• **Passage**

↓

With such glamour, noise and power on tap, I probably wouldn’t have cared if the Aston was a hard-riding, bone-shaker of a GT - but it is the DB9’s ride and handling that really makes the car for me. Much as I love the edgy feel of more hard-nosed sporting machinery, a well set up GT chassis usually seems so much more appropriate when journeys are merely a means to an end. The Aston is a case in point, where subtle springing and damping is combined with superb body control to ensure the driver arrives at his destination suitably stirred, but never shaken. The steering is terrific too, with the meaty (dare I say ‘manly’?) feel of a big front-engined coupe, coupled to an accurate rack that really does allow the car to be hustled cleanly from point-to-point.
With perfect 50:50 weight distribution (the engine is mounted well back and the gearbox is in the rear axle), the DB9 remains poised through fast, sweeping corners at almost insane speeds. Where the bends tighten, inappropriately eager application of power will result in a delicious hint of tyre scrabble from an outside rear before the chassis electronics martial the opposing forces to reign-in any fireworks. With the traction control off you’d best be playing on wide-open spaces, where the prospect of addictive throttle-adjusted powerslides is likely to significantly increase the value of Bridgestone’s stock portfolio.
The DB9 soundtrack is a blast at any speed
Without question then, the DB9 is a car to provide endless driving enjoyment on the Grand Tour, but what about practicality issues that reared their heads on our little foreign expedition?

↑

• **Instructions**
**1)** Retype a passage from the DB9 review word for word, beginning at the words "The DB9 soundtrack" and ending after "little foreign expedition?".
**2)** Continue the DB9 review from its last sentence.

• **Source material**

↓

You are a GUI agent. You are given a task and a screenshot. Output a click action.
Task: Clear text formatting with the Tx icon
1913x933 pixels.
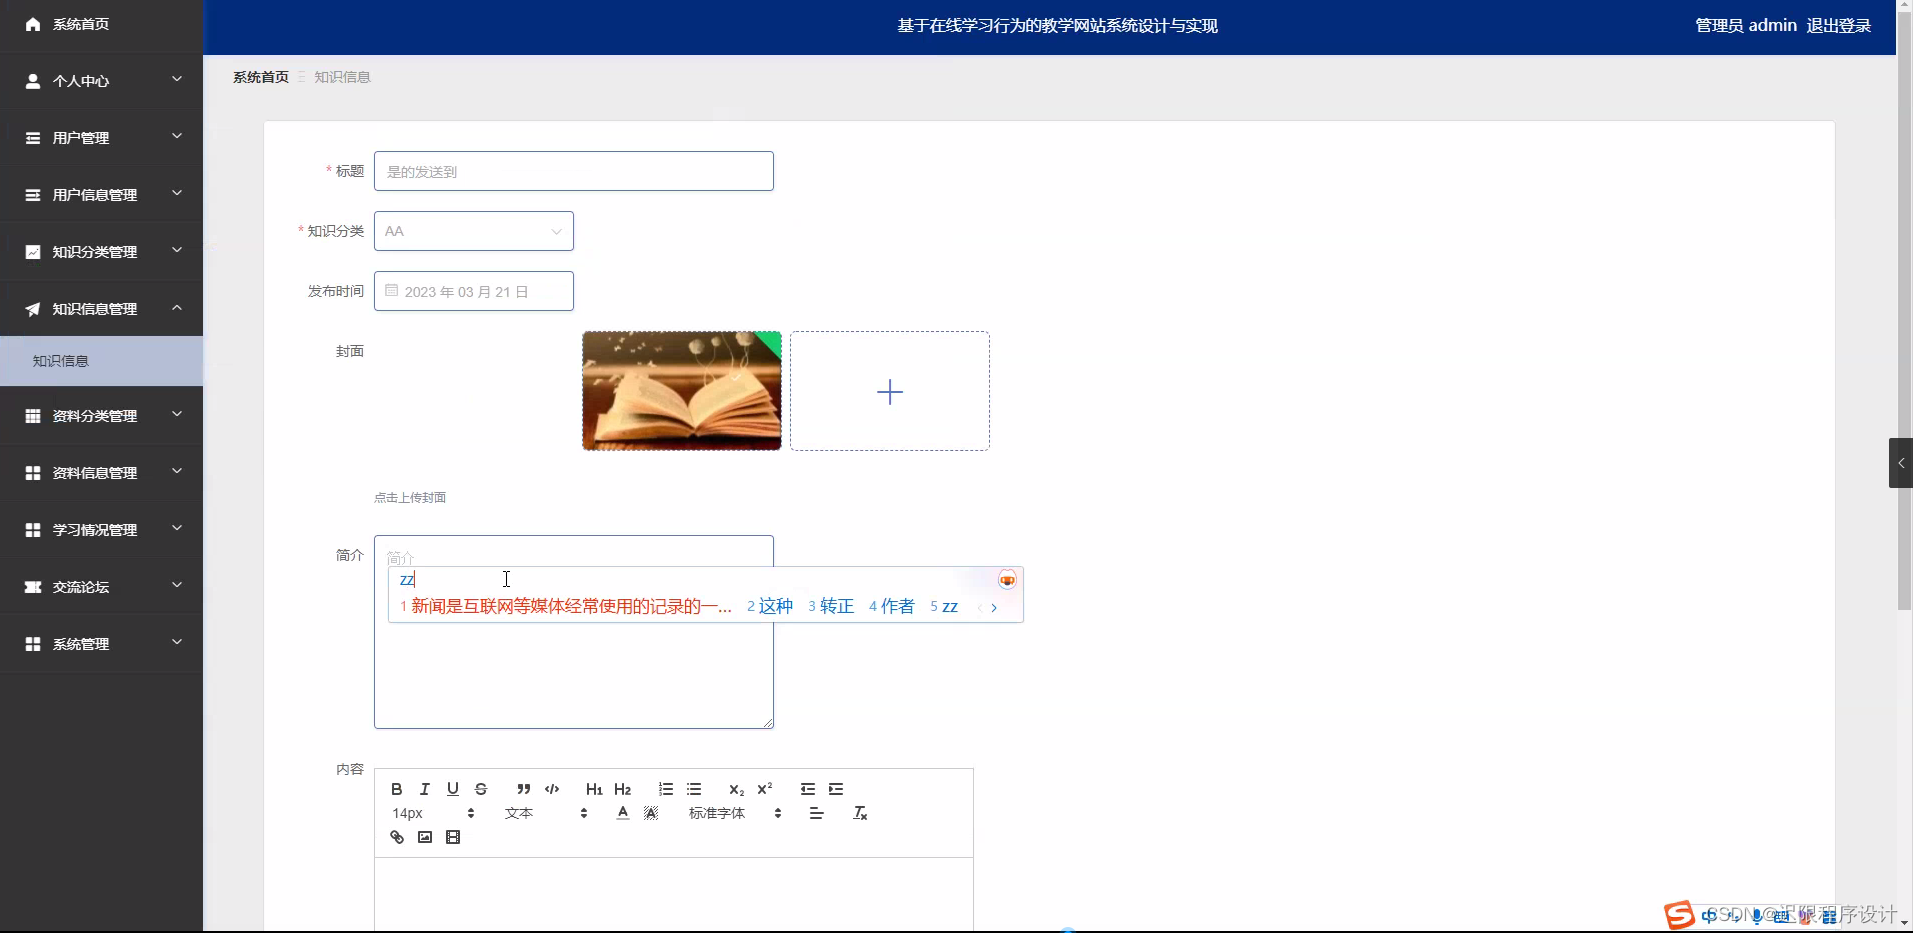859,813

↑

• **Results by task**
**1)**
The DB9 soundtrack is a blast at any speed
Without question then, the DB9 is a car to provide endless driving enjoyment on the Grand Tour, but what about practicality issues that reared their heads on our little foreign expedition?

**2)**
Well, conceived as a 2+2 seater the car may have been, but I think we can agree those tiny rear seats are not suited for humans of any size. The problem is compounded by a wide central tunnel over the rear-mounted transmission that means one person can’t even sit cross-ways across both rear seats – but is there any 2+2 on the market that really lives up to its billing?
It all went in, with some on the back seat
What you are really getting with the DB9 is a decent bit of luggage space behind the seats, that adds significant extra capacity to the small but usable boot. Given that most owners of exotic luxury cars such as these have access to a variety of other machines for more menial purposes, that arrangement seems perfectly practicable to us.
But seriously, does anyone contemplating an Aston Martin really worry about the practicalities of ownership? No, I didn’t think so.
You contemplate an Aston Martin because it is a thing of rare beauty, exquisitely crafted from the finest materials, it goes like stink and makes you feel every bit like the million or more dollars you’ve got squirreled away in the pension fund. Or in our case, wish we had…
Pictures: Caroline Maguire('Happy-snaps' by Chris-R)
Full DB9 Technical Specs are here
PS. Big thanks to Kim Palmer and Aston Martin for lending us their car, and to
Aston Martin Racing for flying the flag in style at Le Mans!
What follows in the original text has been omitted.